(Data)

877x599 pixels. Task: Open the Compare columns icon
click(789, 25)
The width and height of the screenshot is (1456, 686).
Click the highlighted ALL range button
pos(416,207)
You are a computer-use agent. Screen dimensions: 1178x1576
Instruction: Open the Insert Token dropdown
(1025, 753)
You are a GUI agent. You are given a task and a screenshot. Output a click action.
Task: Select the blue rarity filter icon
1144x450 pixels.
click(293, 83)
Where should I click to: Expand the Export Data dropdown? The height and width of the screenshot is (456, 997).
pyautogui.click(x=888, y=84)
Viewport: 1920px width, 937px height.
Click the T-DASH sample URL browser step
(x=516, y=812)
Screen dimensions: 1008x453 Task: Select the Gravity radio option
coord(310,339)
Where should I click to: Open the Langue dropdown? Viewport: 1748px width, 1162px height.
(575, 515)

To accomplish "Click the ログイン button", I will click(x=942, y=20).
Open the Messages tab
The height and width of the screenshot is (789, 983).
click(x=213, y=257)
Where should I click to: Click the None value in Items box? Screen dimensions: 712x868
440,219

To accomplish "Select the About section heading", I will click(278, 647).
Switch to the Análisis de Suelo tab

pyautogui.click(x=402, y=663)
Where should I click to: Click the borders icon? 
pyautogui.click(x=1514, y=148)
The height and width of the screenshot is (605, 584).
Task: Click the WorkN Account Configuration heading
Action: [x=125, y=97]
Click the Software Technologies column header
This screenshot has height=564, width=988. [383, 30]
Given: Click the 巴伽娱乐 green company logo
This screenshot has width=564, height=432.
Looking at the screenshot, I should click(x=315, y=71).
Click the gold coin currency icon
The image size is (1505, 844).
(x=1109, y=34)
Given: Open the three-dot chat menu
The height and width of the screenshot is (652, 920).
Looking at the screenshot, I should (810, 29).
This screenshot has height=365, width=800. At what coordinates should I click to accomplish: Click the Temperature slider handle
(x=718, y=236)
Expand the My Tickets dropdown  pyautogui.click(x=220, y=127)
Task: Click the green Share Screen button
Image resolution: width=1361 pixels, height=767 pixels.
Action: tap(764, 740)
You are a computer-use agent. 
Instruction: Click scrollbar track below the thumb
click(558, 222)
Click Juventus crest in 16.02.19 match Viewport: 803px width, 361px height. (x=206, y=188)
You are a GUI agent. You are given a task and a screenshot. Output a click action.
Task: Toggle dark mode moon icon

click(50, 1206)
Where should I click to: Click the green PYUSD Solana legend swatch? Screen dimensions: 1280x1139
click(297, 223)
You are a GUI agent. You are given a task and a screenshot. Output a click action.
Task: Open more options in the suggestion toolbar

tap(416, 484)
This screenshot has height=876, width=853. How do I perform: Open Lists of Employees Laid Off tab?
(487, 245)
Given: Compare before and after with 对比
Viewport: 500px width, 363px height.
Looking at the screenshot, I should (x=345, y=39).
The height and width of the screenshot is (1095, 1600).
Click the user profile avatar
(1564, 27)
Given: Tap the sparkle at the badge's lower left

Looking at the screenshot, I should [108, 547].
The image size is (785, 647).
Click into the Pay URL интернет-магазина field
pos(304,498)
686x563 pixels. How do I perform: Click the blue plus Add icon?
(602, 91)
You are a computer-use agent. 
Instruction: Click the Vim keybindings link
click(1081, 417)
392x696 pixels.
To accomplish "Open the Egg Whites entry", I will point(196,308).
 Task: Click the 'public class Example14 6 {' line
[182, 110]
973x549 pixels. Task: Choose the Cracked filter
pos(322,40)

(End Data)

All entries must be duplicated exactly, with none left out.

877x599 pixels. Task: Open the Compare columns icon
click(789, 25)
The width and height of the screenshot is (1456, 686).
Click the highlighted ALL range button
pos(416,207)
You are a computer-use agent. Screen dimensions: 1178x1576
Instruction: Open the Insert Token dropdown
(1025, 753)
You are a GUI agent. You are given a task and a screenshot. Output a click action.
Task: Select the blue rarity filter icon
1144x450 pixels.
click(293, 83)
Where should I click to: Expand the Export Data dropdown? The height and width of the screenshot is (456, 997).
pyautogui.click(x=888, y=84)
Viewport: 1920px width, 937px height.
Click the T-DASH sample URL browser step
(x=516, y=812)
Screen dimensions: 1008x453 Task: Select the Gravity radio option
coord(310,339)
Where should I click to: Open the Langue dropdown? Viewport: 1748px width, 1162px height.
(575, 515)

To accomplish "Click the ログイン button", I will click(x=942, y=20).
Open the Messages tab
The height and width of the screenshot is (789, 983).
click(x=213, y=257)
Where should I click to: Click the None value in Items box? Screen dimensions: 712x868
440,219

To accomplish "Select the About section heading", I will click(278, 647).
Switch to the Análisis de Suelo tab

pyautogui.click(x=402, y=663)
Where should I click to: Click the borders icon? 
pyautogui.click(x=1514, y=148)
The height and width of the screenshot is (605, 584).
Task: Click the WorkN Account Configuration heading
Action: [x=125, y=97]
Click the Software Technologies column header
This screenshot has height=564, width=988. [383, 30]
Given: Click the 巴伽娱乐 green company logo
This screenshot has width=564, height=432.
Looking at the screenshot, I should click(x=315, y=71).
Click the gold coin currency icon
The image size is (1505, 844).
(x=1109, y=34)
Given: Open the three-dot chat menu
The height and width of the screenshot is (652, 920).
Looking at the screenshot, I should (810, 29).
This screenshot has height=365, width=800. At what coordinates should I click to accomplish: Click the Temperature slider handle
(x=718, y=236)
Expand the My Tickets dropdown  pyautogui.click(x=220, y=127)
Task: Click the green Share Screen button
Image resolution: width=1361 pixels, height=767 pixels.
Action: tap(764, 740)
You are a computer-use agent. 
Instruction: Click scrollbar track below the thumb
click(558, 222)
Click Juventus crest in 16.02.19 match Viewport: 803px width, 361px height. (x=206, y=188)
You are a GUI agent. You are given a task and a screenshot. Output a click action.
Task: Toggle dark mode moon icon

click(50, 1206)
Where should I click to: Click the green PYUSD Solana legend swatch? Screen dimensions: 1280x1139
click(297, 223)
You are a GUI agent. You are given a task and a screenshot. Output a click action.
Task: Open more options in the suggestion toolbar

tap(416, 484)
This screenshot has height=876, width=853. How do I perform: Open Lists of Employees Laid Off tab?
(487, 245)
Given: Compare before and after with 对比
Viewport: 500px width, 363px height.
Looking at the screenshot, I should (x=345, y=39).
The height and width of the screenshot is (1095, 1600).
Click the user profile avatar
(1564, 27)
Given: Tap the sparkle at the badge's lower left

Looking at the screenshot, I should [108, 547].
The image size is (785, 647).
Click into the Pay URL интернет-магазина field
pos(304,498)
686x563 pixels. How do I perform: Click the blue plus Add icon?
(602, 91)
You are a computer-use agent. 
Instruction: Click the Vim keybindings link
click(1081, 417)
392x696 pixels.
To accomplish "Open the Egg Whites entry", I will point(196,308).
 Task: Click the 'public class Example14 6 {' line
[182, 110]
973x549 pixels. Task: Choose the Cracked filter
pos(322,40)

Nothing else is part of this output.